[Written task]
Answer these questions using the sailing forum thread below:
1. In what length of hank does the rope come, according to the post that quotes Zarathu?
2. What kind of line does Zarathu say he has a bunch of?
3. According to the reply to Zanshin, what interior does the rope used by climbers have?

You have convinced me that using this arborist rope for my main/jib halyards would not be a good idea. However, I will still buy a couple hundred feet for other purposes:

One is for a spi halyard. As Beth and Evans point out, some stretch on that is even advantageous, to deal with shock loads. The same applies to the mainsheet and the traveller lines (although I obviously won't need 100' for this purpose).

Another application I have is for a spare halyard. Last time I had the stick down I installed a block at the mast top as a spare, just in case. I have never used it and I may never need it, but boy would I be glad to have it if I did. In such a case, I doubt that I would worry about a couple inches of stretch in the line.

What I don't know is whether this line will prematurely degrade with exposure to salt (not so much an issue here on the upper Chessie) and UV. This is a risk I will take.

So, that's my plan. I will scratch the idea of using it for jib sheets or main/jib halyards but there seem to be viable applications. And I will save a sizable fraction of a boot buck doing so.

Again, thanks for the informative discussion!


----------



## Zarathu (May 26, 2014)

Get 10 feet more than you think you'll need. Its easy to cut it, impossible to add it. And yes you can never have too much line. I have a bunch of polyester lobster line, simply for that reason.


----------



## MastUndSchotbruch (Nov 26, 2010)

Zarathu said:


> Get 10 feet more than you think you'll need. Its easy to cut it, impossible to add it. And yes you can never have too much line. I have a bunch of polyester lobster line, simply for that reason.


Good thought, and already taken care of  The line comes in hanks of 100' and for my halyards I need about 80+, so there is a built-in safety factor.


----------



## pdqaltair (Nov 14, 2008)

Zanshin said:


> Just for information, "Kernmantel" is just the German word for double-braid and is also used for lines on a boat.


Incorrect. Kernmatle as used by climbers has a laid interior with 50% LH and 50% RH cords. Very different.


----------



## blt2ski (May 5, 2005)

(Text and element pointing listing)
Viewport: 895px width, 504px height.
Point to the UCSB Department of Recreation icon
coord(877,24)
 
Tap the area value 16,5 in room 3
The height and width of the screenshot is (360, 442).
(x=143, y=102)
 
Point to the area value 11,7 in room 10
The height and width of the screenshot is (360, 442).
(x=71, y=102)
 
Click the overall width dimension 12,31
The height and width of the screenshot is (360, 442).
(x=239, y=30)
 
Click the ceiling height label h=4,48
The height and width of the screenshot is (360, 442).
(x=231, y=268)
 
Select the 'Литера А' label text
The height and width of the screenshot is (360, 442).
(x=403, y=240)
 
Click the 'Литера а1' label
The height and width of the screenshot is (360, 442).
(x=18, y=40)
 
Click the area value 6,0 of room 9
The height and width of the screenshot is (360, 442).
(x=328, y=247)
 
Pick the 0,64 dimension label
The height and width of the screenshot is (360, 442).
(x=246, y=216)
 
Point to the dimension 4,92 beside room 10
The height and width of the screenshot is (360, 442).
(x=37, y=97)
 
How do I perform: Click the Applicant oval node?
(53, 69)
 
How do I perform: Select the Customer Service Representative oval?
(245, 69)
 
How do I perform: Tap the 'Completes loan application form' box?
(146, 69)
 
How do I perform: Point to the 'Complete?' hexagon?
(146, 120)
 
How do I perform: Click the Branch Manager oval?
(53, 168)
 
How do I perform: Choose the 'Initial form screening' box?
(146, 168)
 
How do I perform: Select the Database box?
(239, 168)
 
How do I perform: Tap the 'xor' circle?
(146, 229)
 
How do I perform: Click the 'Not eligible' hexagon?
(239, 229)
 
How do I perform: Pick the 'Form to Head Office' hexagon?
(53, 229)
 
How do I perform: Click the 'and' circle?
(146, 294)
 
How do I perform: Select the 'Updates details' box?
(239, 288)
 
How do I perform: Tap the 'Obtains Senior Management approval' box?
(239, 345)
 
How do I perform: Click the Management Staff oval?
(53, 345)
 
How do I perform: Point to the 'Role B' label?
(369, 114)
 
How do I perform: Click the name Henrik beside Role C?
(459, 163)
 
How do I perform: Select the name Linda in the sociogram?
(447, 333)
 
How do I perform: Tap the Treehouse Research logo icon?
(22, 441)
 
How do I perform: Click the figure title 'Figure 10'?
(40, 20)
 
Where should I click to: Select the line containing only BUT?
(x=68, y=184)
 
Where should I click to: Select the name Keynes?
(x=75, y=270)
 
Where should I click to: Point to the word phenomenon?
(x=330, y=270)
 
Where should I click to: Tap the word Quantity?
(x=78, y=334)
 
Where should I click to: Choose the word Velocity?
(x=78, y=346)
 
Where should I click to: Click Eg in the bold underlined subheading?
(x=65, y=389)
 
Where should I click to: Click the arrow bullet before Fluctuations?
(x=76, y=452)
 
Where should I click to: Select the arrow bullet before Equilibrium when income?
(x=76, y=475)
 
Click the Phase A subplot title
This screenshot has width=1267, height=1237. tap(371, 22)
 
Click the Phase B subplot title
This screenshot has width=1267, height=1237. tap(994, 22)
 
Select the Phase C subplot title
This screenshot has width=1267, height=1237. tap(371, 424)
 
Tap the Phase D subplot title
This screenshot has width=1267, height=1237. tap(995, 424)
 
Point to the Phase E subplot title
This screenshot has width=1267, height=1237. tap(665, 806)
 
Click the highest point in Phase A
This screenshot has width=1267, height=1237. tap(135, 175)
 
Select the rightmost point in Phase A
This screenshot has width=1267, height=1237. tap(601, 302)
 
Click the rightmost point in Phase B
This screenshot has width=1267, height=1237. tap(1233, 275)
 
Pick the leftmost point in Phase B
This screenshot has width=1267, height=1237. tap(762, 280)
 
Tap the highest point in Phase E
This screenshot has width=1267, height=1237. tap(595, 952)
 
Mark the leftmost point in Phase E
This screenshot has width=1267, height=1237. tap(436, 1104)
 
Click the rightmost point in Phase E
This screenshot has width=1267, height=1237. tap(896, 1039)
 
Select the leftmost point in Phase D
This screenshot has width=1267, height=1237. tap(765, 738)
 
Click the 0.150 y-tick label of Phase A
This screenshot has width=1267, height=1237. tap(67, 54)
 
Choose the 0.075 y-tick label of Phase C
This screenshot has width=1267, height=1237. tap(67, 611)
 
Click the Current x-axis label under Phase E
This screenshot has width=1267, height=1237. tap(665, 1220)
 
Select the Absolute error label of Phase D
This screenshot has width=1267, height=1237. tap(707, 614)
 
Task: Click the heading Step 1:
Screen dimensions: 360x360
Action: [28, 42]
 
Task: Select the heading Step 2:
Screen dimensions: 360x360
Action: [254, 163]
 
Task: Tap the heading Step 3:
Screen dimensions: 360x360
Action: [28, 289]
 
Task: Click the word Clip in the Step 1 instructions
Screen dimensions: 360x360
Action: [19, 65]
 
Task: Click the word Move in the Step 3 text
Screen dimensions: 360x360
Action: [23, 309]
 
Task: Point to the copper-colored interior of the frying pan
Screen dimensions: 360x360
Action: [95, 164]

[Response]
1. 100-foot hanks.
2. Polyester lobster line.
3. A laid interior with 50% LH and 50% RH cords.